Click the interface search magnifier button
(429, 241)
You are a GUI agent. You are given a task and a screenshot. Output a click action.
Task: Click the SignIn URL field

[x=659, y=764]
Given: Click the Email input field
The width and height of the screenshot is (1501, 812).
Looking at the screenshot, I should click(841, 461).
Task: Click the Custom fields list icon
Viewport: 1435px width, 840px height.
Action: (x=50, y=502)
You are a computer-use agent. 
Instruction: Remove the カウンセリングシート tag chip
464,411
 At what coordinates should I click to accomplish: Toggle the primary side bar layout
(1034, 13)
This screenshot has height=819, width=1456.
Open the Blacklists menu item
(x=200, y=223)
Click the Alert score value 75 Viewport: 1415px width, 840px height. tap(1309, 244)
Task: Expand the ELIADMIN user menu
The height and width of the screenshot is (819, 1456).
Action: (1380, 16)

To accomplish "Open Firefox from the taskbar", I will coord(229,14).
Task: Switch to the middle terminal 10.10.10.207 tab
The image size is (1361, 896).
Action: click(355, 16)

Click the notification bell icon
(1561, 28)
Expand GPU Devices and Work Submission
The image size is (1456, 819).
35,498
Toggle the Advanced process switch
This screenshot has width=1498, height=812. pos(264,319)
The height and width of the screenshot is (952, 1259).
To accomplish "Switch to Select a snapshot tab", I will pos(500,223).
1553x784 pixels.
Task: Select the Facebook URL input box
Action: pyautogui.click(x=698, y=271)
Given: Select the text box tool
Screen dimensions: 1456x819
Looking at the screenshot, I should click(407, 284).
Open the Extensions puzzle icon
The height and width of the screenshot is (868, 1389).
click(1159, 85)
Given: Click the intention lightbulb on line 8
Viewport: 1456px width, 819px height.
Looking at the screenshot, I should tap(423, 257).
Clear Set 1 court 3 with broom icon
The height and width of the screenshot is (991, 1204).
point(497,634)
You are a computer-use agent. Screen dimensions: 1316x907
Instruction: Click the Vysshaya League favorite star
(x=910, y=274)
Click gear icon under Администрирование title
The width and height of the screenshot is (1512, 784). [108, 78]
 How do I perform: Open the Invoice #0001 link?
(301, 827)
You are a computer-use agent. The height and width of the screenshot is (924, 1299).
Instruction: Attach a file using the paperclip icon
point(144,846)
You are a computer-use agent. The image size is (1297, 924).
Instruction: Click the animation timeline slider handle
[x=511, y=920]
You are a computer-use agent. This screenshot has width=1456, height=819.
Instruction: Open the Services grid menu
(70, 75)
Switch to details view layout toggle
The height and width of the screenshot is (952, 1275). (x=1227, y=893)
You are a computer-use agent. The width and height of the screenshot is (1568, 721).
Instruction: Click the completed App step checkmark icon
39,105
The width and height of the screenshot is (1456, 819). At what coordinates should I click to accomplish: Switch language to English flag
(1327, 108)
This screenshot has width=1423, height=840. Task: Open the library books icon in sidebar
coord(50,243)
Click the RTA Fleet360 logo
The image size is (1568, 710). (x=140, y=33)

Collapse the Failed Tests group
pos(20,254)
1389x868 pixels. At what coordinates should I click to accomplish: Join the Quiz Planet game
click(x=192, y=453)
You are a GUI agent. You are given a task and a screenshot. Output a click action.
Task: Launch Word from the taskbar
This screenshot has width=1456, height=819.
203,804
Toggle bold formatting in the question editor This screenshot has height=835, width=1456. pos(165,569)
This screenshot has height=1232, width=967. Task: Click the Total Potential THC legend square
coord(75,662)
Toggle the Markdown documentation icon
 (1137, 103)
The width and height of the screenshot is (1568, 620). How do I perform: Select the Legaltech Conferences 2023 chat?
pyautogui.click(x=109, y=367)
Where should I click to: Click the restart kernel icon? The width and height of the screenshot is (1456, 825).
# # # # #
To do - From the records above, repeat exactly the lines from the one with "The width and height of the screenshot is (1501, 812)." through the one with "Given: Click the intention", both included.

Solution for this problem -
The width and height of the screenshot is (1501, 812).
Looking at the screenshot, I should click(841, 461).
Task: Click the Custom fields list icon
Viewport: 1435px width, 840px height.
Action: (x=50, y=502)
You are a computer-use agent. 
Instruction: Remove the カウンセリングシート tag chip
464,411
 At what coordinates should I click to accomplish: Toggle the primary side bar layout
(1034, 13)
This screenshot has height=819, width=1456.
Open the Blacklists menu item
(x=200, y=223)
Click the Alert score value 75 Viewport: 1415px width, 840px height. tap(1309, 244)
Task: Expand the ELIADMIN user menu
The height and width of the screenshot is (819, 1456).
Action: (1380, 16)

To accomplish "Open Firefox from the taskbar", I will coord(229,14).
Task: Switch to the middle terminal 10.10.10.207 tab
The image size is (1361, 896).
Action: click(355, 16)

Click the notification bell icon
(1561, 28)
Expand GPU Devices and Work Submission
The image size is (1456, 819).
35,498
Toggle the Advanced process switch
This screenshot has width=1498, height=812. pos(264,319)
The height and width of the screenshot is (952, 1259).
To accomplish "Switch to Select a snapshot tab", I will pos(500,223).
1553x784 pixels.
Task: Select the Facebook URL input box
Action: pyautogui.click(x=698, y=271)
Given: Select the text box tool
Screen dimensions: 1456x819
Looking at the screenshot, I should click(407, 284).
Open the Extensions puzzle icon
The height and width of the screenshot is (868, 1389).
click(1159, 85)
Given: Click the intention lightbulb on line 8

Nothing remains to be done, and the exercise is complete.